» **EXERCISE**
Between the line containing "The image size is (840, 1407)." and the line containing "Open the Transport" lies a run of lines; give that run again exactly, with both of those lines, and nothing else from the entries below.

━━━ DATA TO PROCESS

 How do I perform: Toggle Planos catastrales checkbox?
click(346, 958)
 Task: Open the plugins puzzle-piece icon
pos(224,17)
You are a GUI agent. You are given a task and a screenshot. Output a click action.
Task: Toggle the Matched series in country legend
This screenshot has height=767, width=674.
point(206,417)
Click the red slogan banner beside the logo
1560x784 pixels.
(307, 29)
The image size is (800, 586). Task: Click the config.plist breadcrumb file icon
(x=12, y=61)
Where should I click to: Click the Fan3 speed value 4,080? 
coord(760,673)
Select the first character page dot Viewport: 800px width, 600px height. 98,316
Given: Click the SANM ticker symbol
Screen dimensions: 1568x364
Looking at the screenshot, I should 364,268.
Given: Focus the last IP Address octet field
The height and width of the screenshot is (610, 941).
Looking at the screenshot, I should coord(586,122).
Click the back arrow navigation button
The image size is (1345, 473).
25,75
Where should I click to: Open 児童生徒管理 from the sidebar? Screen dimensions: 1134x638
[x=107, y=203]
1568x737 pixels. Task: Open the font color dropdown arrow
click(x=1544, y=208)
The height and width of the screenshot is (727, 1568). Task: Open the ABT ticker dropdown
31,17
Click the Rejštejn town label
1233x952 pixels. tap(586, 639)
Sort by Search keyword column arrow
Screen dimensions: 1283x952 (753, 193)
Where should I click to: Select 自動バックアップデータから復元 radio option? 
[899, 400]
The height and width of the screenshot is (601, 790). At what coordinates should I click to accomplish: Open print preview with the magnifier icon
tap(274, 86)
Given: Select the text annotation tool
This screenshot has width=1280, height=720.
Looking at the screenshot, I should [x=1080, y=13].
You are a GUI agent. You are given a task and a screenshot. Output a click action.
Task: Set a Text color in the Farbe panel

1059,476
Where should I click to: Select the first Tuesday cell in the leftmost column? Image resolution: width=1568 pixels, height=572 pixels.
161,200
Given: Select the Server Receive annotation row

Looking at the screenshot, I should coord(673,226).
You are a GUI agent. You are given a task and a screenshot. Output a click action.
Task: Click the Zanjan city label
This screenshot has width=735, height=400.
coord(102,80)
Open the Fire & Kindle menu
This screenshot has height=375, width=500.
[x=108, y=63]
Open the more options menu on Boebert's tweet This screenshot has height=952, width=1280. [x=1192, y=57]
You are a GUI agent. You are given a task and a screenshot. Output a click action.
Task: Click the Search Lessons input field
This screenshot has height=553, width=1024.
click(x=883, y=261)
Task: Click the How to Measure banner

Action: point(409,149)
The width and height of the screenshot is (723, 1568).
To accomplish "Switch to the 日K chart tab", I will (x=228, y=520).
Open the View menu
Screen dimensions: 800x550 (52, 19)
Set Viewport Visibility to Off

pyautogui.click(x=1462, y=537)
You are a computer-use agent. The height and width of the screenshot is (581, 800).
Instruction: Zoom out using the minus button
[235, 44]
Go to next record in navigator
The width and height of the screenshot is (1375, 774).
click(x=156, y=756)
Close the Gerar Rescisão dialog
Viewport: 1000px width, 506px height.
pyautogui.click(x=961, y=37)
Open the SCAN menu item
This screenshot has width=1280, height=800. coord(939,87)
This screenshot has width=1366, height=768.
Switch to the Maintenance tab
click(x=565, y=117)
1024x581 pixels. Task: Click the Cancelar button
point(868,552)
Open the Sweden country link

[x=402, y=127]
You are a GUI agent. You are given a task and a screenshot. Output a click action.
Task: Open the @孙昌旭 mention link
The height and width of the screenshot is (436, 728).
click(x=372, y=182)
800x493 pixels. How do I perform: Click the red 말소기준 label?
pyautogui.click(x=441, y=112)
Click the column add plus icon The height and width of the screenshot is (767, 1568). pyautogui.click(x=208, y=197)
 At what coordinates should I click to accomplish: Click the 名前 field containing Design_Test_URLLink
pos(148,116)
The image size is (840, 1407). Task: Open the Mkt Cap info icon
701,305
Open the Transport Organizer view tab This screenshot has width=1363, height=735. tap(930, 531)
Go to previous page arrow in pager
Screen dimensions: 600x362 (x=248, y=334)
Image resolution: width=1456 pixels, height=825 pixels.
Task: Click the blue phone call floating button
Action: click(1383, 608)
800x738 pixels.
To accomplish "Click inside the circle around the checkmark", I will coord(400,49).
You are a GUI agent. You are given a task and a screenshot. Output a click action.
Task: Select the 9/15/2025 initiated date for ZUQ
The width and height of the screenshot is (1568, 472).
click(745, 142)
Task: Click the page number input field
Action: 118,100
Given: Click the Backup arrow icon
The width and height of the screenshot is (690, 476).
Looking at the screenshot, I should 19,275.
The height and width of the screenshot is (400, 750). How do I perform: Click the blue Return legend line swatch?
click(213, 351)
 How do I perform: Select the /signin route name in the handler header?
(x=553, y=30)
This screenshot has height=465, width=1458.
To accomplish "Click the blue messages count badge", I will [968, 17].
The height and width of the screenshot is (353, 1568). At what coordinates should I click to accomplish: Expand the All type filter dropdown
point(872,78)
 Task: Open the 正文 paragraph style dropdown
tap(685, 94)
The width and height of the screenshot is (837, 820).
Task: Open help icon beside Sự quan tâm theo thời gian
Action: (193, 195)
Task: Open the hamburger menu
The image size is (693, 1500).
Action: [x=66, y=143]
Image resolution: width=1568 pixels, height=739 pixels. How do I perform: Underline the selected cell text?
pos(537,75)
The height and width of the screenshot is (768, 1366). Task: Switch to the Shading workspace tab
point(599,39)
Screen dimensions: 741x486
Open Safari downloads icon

━━━━━━

» **ANSWER TO THIS EXERCISE**
The image size is (840, 1407). Task: Open the Mkt Cap info icon
701,305
Open the Transport Organizer view tab This screenshot has width=1363, height=735. tap(930, 531)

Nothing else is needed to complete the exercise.